Le pays, depuis lors, malgré son faible niveau économique, a consenti des efforts considérables pour réduire sa vulnérabilité. Par exemple, en 1988 les crues (bien que plus faibles que celles qu’avait provoqué le cyclone Bhola) ont fait 2379 victimes, 10 ans plus tard elles ne touchaient que 1000 personnes et 800 en 2004 (1). L’alerte précoce qu’avançait M.Semelfort pour expliquer la baisse des victimes a effectivement joué un rôle important, mais ce n’est nullement le principal élément à la base de ce progrès considérable, comme voulait le faire croire l’invité.
Le Bangladesh a su prendre tout un train de mesures pour arriver à cette réduction remarquable de sa vulnérabilité, même quand il reste beaucoup à faire dans le domaine. Quelques exemples de ces mesures :
- une politique nationale de protection de l’environnement et de gestion des catastrophes, (ils ont même créé un Ministère de l’Alimentation et de la Gestion des catastrophes),
- la création du Centre de prévision et d’alerte des inondations (CPAI),
- des études conjointes ont été menées par des groupes de travail indobangladais, bangladeshi-népalais et bangladeshi-bhoutanais, nommés par les différents gouvernements. Ces groupes de travail ont recommandé une diffusion quotidienne des données hydro-météorologiques (précipitations, niveau des eaux dans les sections critiques des fleuves, à une large échelle entre le Bangladesh et l’Inde, entre le Bangladesh et le Népal, et entre le Bangladesh et le Bhoutan, de manière à mieux prévenir les inondations, avec un délai suffisant pour permettre, d’une part aux populations d’être alertées raisonnablement à l’avance des risques encourus et, d’autre part, une mobilisation efficace des responsables de la gestion des crues ¬(2).

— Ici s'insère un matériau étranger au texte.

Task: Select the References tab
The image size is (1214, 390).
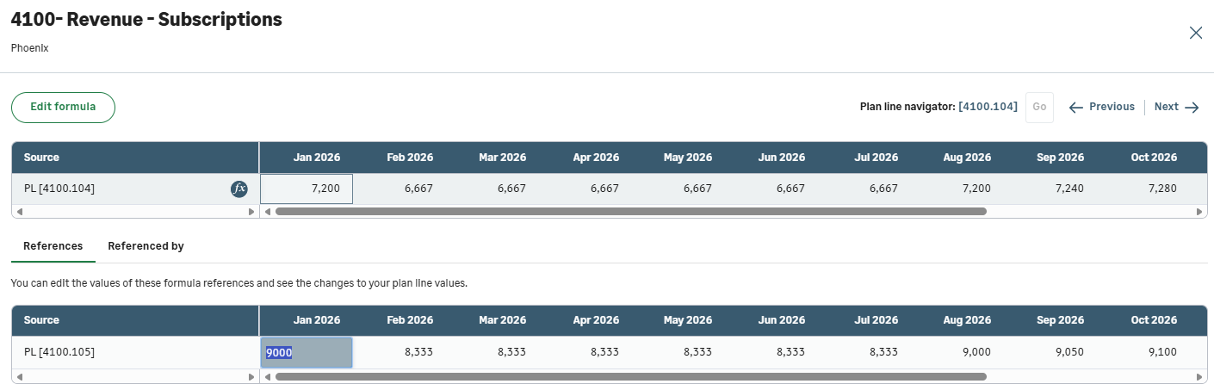Action: 53,246
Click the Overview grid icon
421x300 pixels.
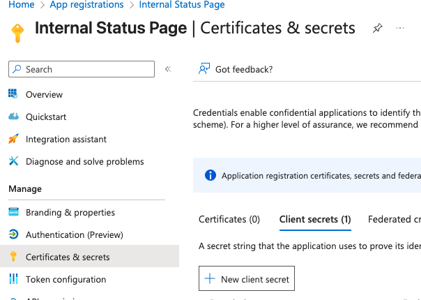point(13,94)
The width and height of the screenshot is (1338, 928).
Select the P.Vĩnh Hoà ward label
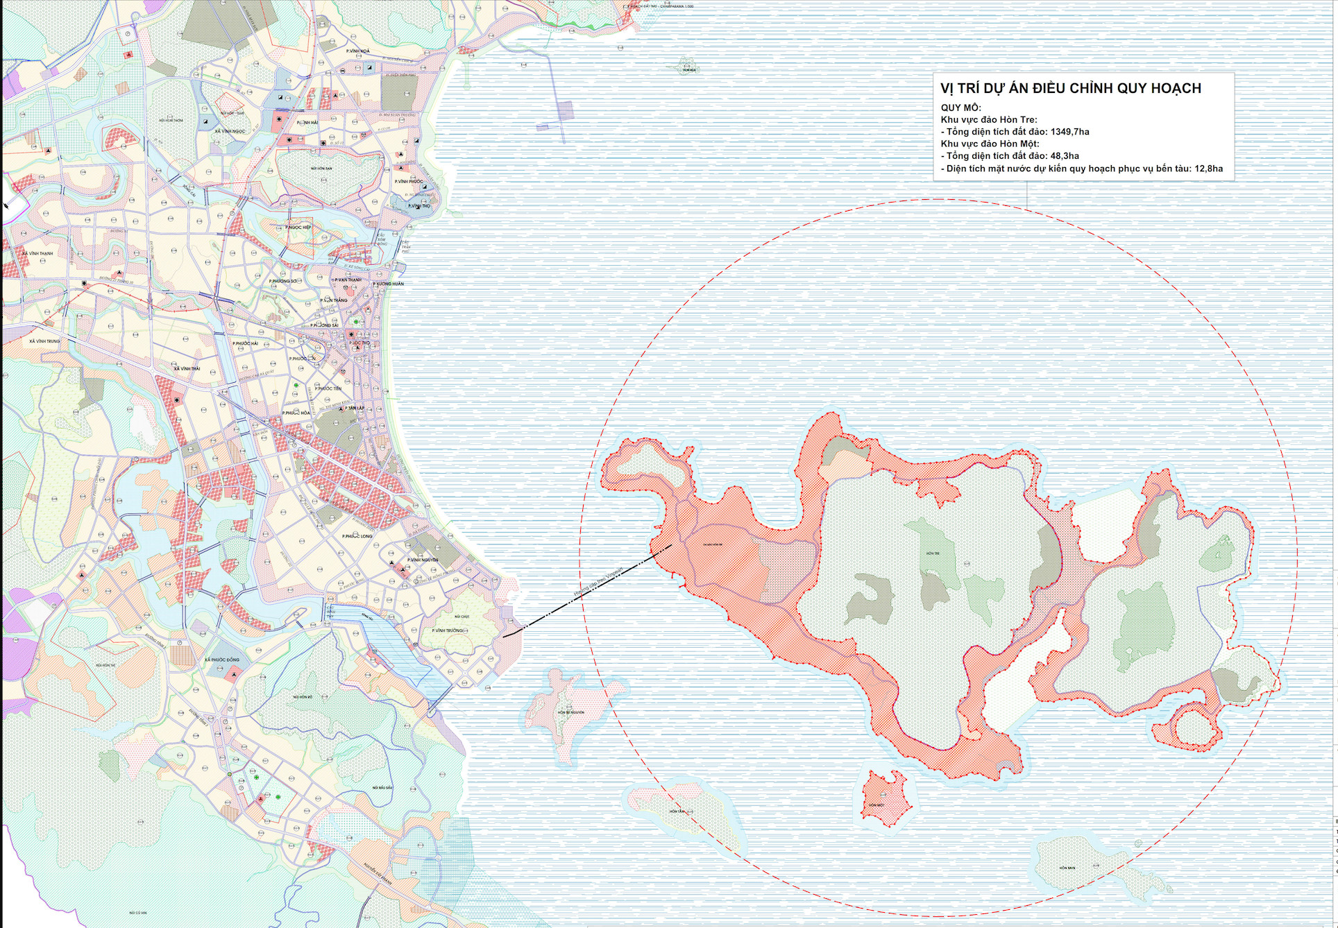click(358, 51)
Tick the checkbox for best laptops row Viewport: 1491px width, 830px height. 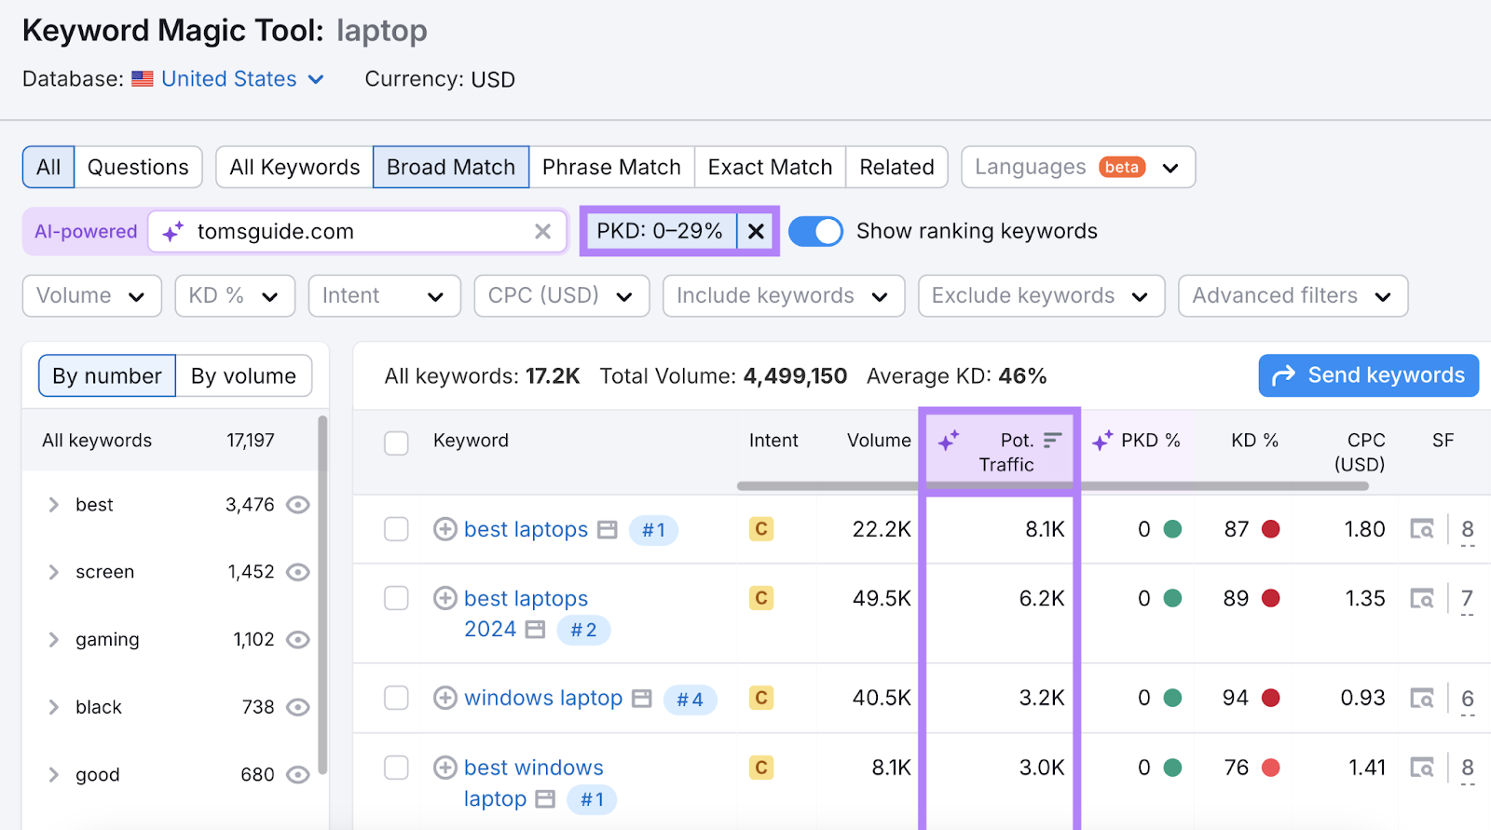[396, 529]
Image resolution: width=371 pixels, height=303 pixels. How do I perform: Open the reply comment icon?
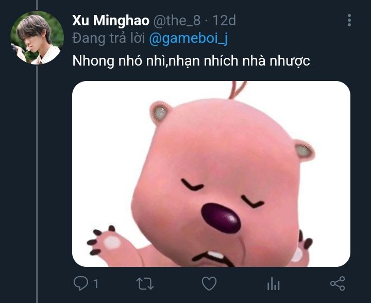[x=81, y=283]
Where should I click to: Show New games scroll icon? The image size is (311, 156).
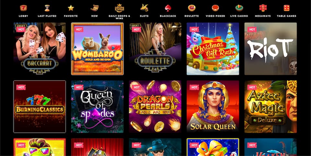95,8
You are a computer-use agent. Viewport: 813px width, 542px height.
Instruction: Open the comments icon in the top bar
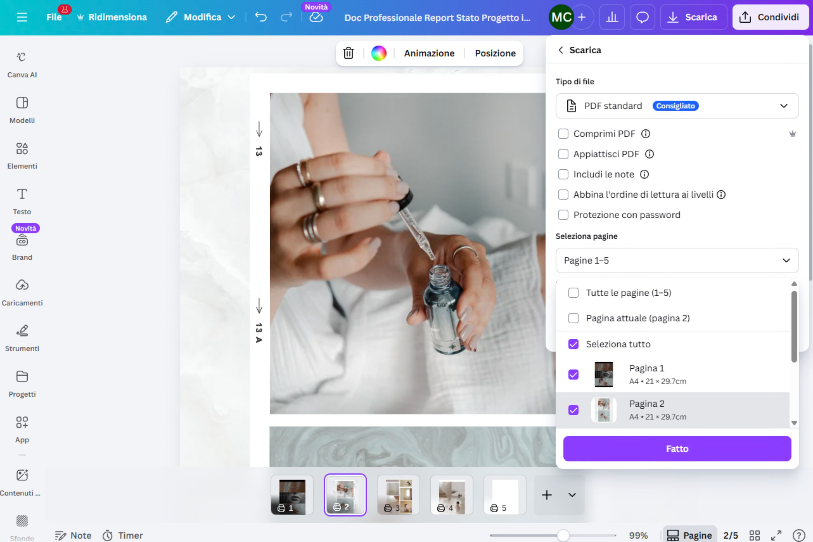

- des efforts pour diminuer la croissance de la population et l'incidence de la pauvreté. La proportion de la population vivant sous le seuil national de la pauvreté a chuté à 40 % en 2005, par rapport à 59 % en 1991 (3),
- la création d’un plan d’action incluant l’Inde et le Népal afin de développer des approches locales.
Il fallait ajouter ces éléments, M. le météorologue, pour expliquer pourquoi le nombre de victimes a diminué au Bengladesh. Ce n’était pas du tout à cause d’un président avec un mégaphone donnant des alertes.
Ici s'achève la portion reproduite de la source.